Понимала я и то, что вся его болезнь, все его страдания — это результат огромного его гнева. Гнев Толстого я чувствовала, а не только знала — по его поведению во время войны, по его статьям, высказываниям во время эвакуации…
В его гневе и ненависти к врагу было слито все в один кулак, протестующий против гибели, смерти, до конца защищающий свое заветное! Родину — Землю — Цвет — Язык — Слово — Литературу… И Толстой и Михоэлс ездили в послефашистский Харьков.
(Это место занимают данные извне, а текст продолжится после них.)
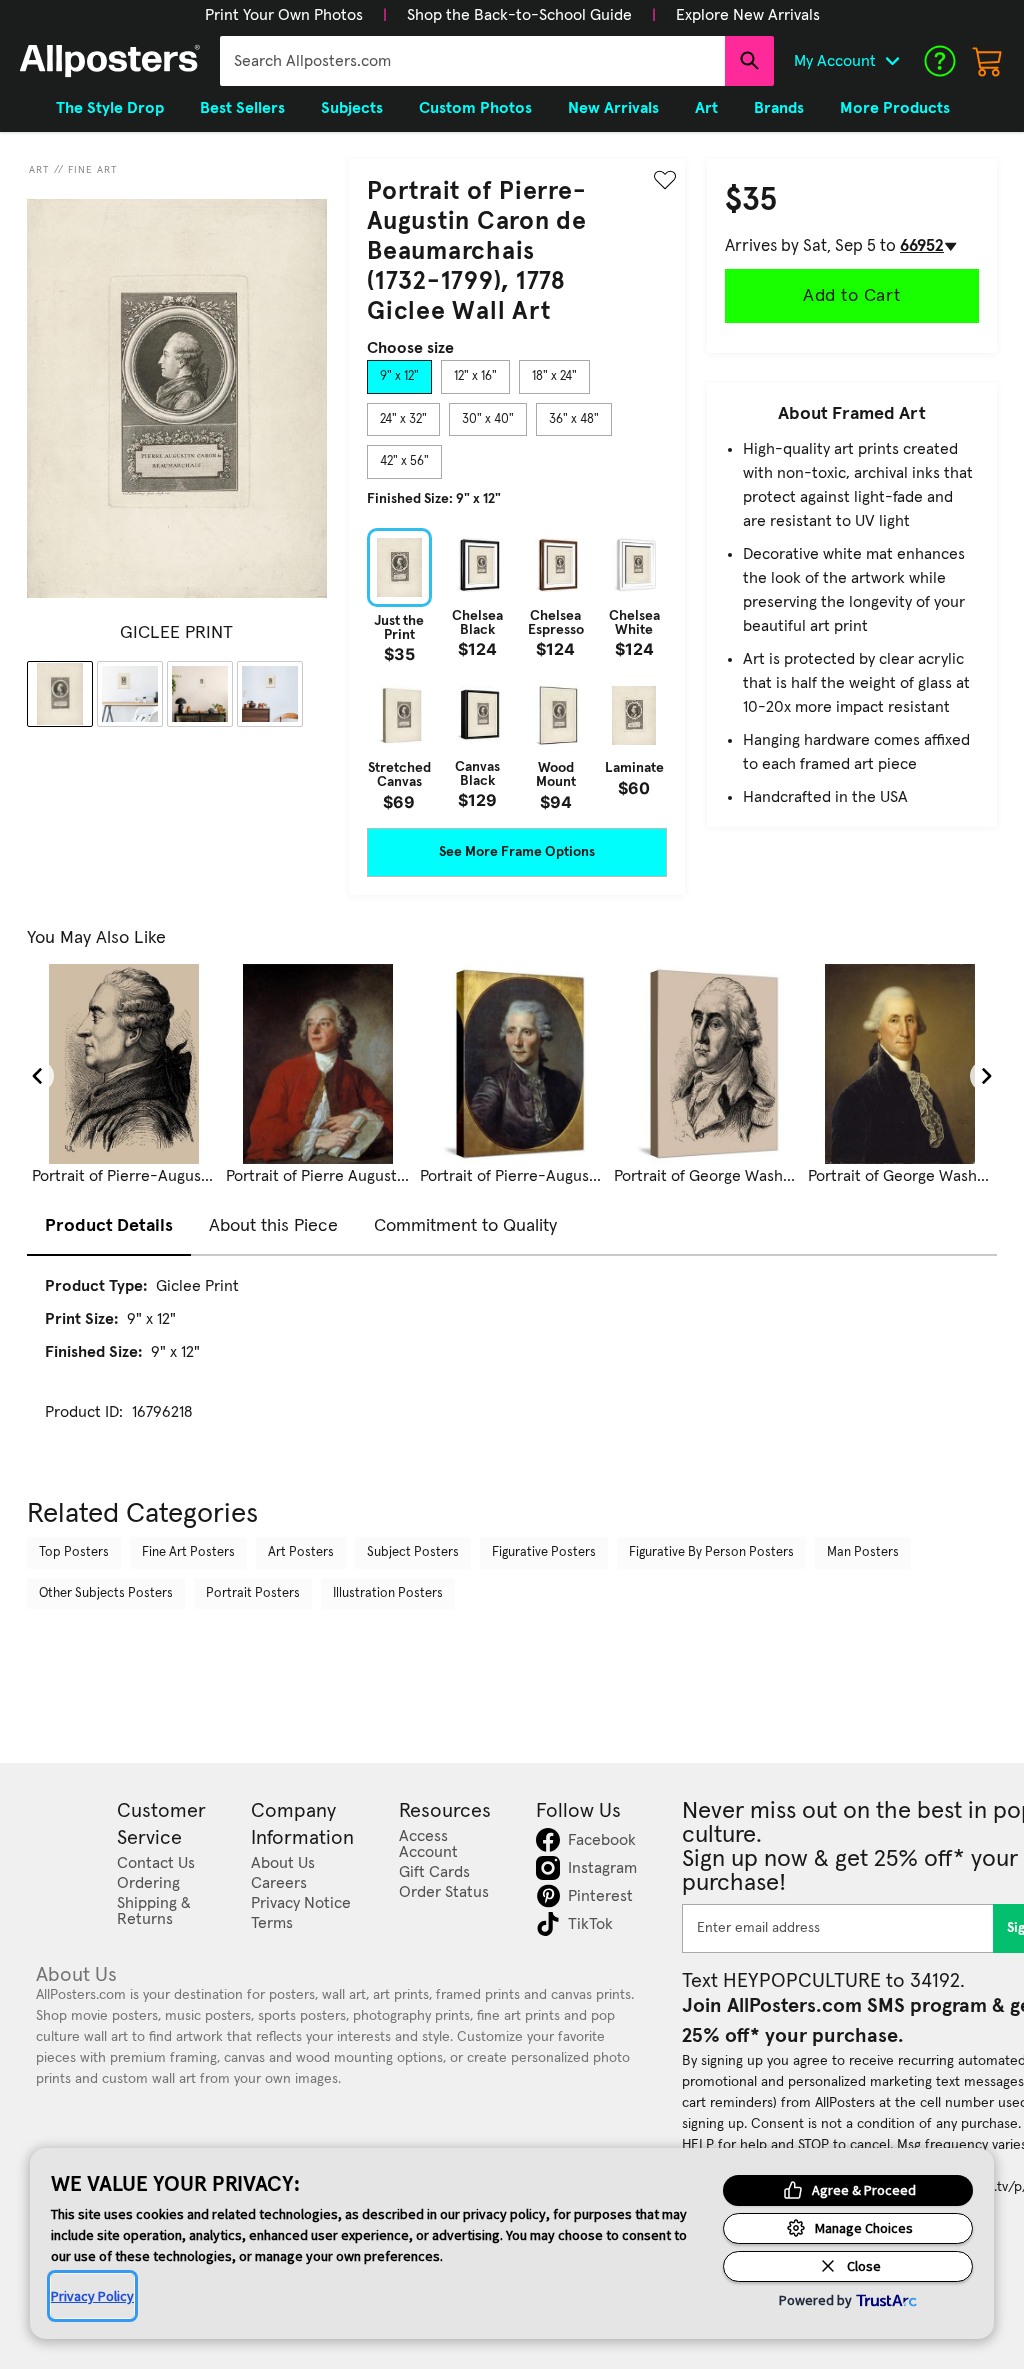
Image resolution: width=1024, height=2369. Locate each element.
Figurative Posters (544, 1552)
Оба они были включены в Чрезвычайную Государственную комиссию по обследованию злодеяний фашистов на оккупированных территориях.
Поразительно, что так жадно, ненасытно любящий жизнь (повторяю это сознательно) — Алексей Толстой был настолько потрясен увиденным, что заболел смертельно».
О поездке в Харьков вспоминал и Эренбург: «В декабре 1943 года мы были с ним в Харькове, на процессе военных преступников. Я не пошел на площадь, где должны были повесить осужденных. Толстой сказал, что должен присутствовать, не смеет от этого уклониться. Пришел он с казни мрачнее мрачного; долго молчал, а потом стал говорить. Что он говорил? Да то, что может сказать писатель; то самое, что до него говорили и Тургенев, и Гюго, и русский поэт К. Случевский…»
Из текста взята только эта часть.